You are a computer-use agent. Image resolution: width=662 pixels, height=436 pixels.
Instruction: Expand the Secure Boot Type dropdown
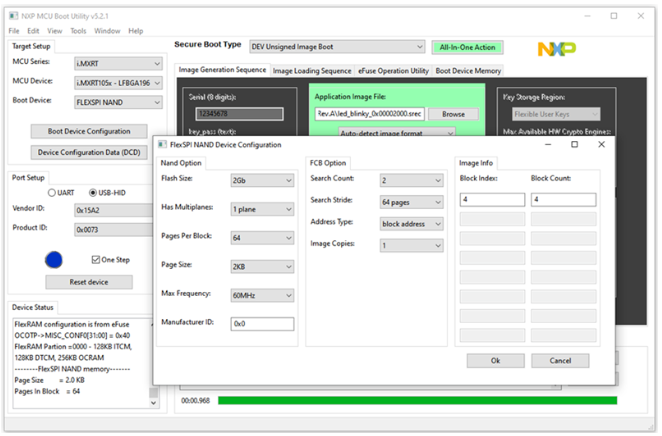tap(337, 47)
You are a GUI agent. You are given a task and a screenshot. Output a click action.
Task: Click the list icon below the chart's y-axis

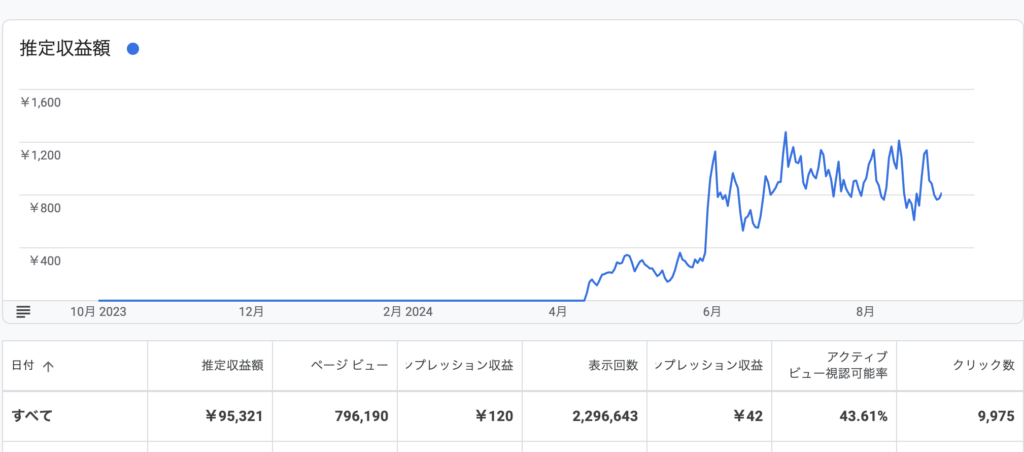[24, 311]
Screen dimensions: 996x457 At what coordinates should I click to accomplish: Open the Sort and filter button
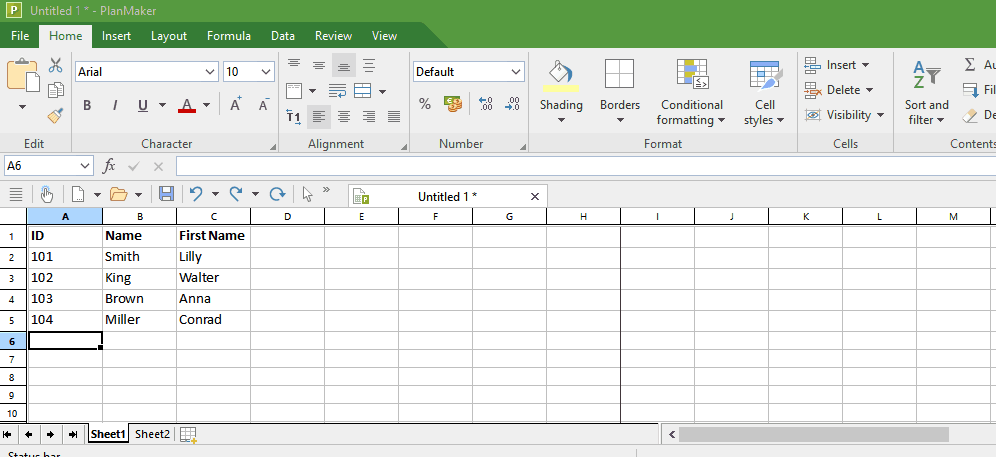click(x=926, y=95)
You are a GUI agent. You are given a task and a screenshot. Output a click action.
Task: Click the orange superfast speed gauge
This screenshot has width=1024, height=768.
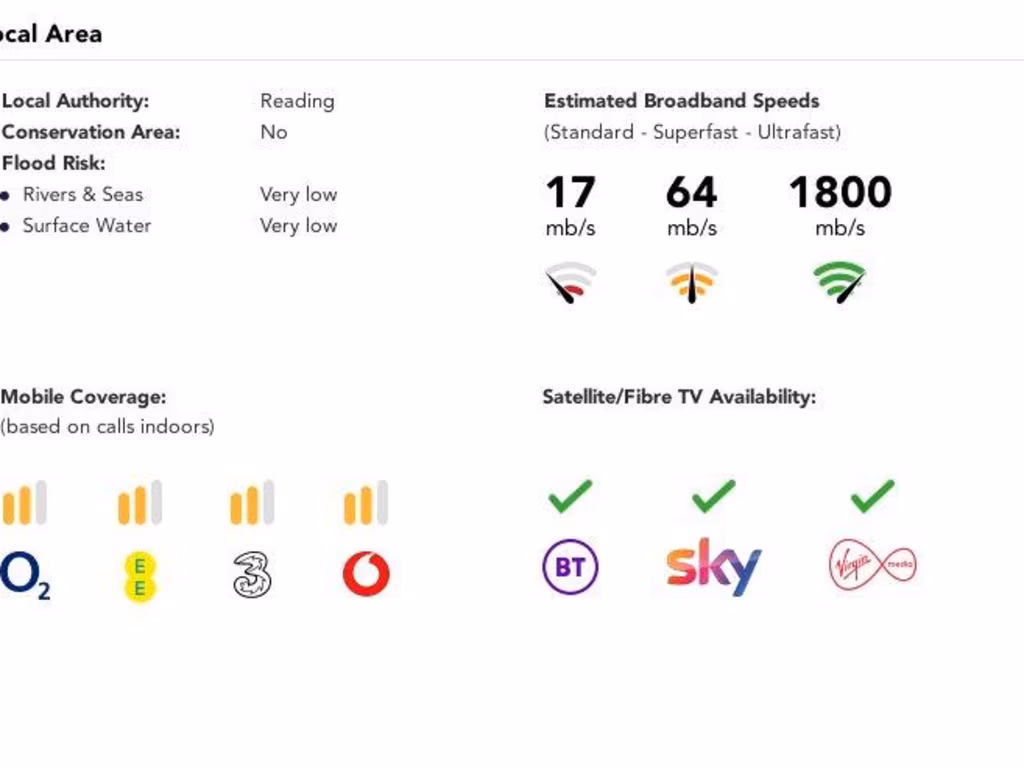click(692, 282)
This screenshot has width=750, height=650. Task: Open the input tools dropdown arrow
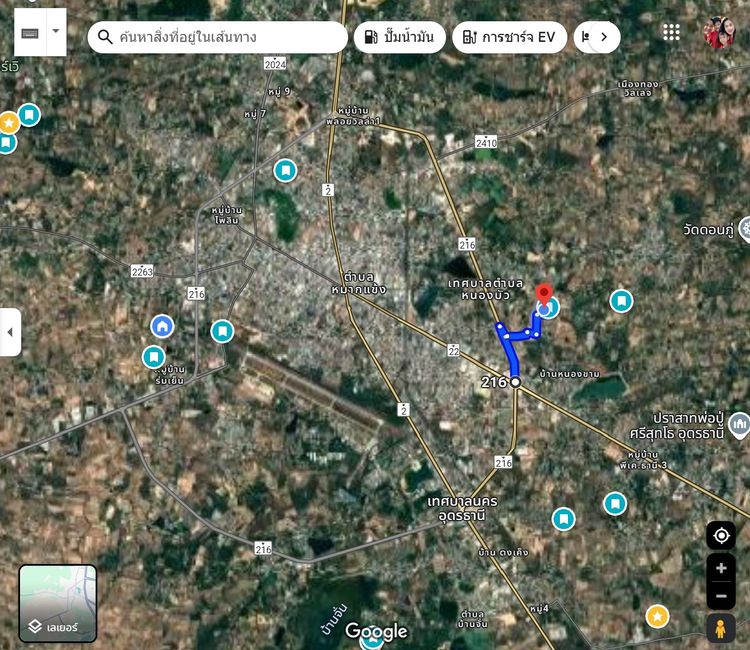[55, 32]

--------------------------------------------------

WHAT YOU NEED TO DO:
Locate every line above that contains the word "This", and copy each of those lines in full.

IN RESPONSE:
This screenshot has width=1024, height=768.
This screenshot has width=750, height=650. Task: Open the input tools dropdown arrow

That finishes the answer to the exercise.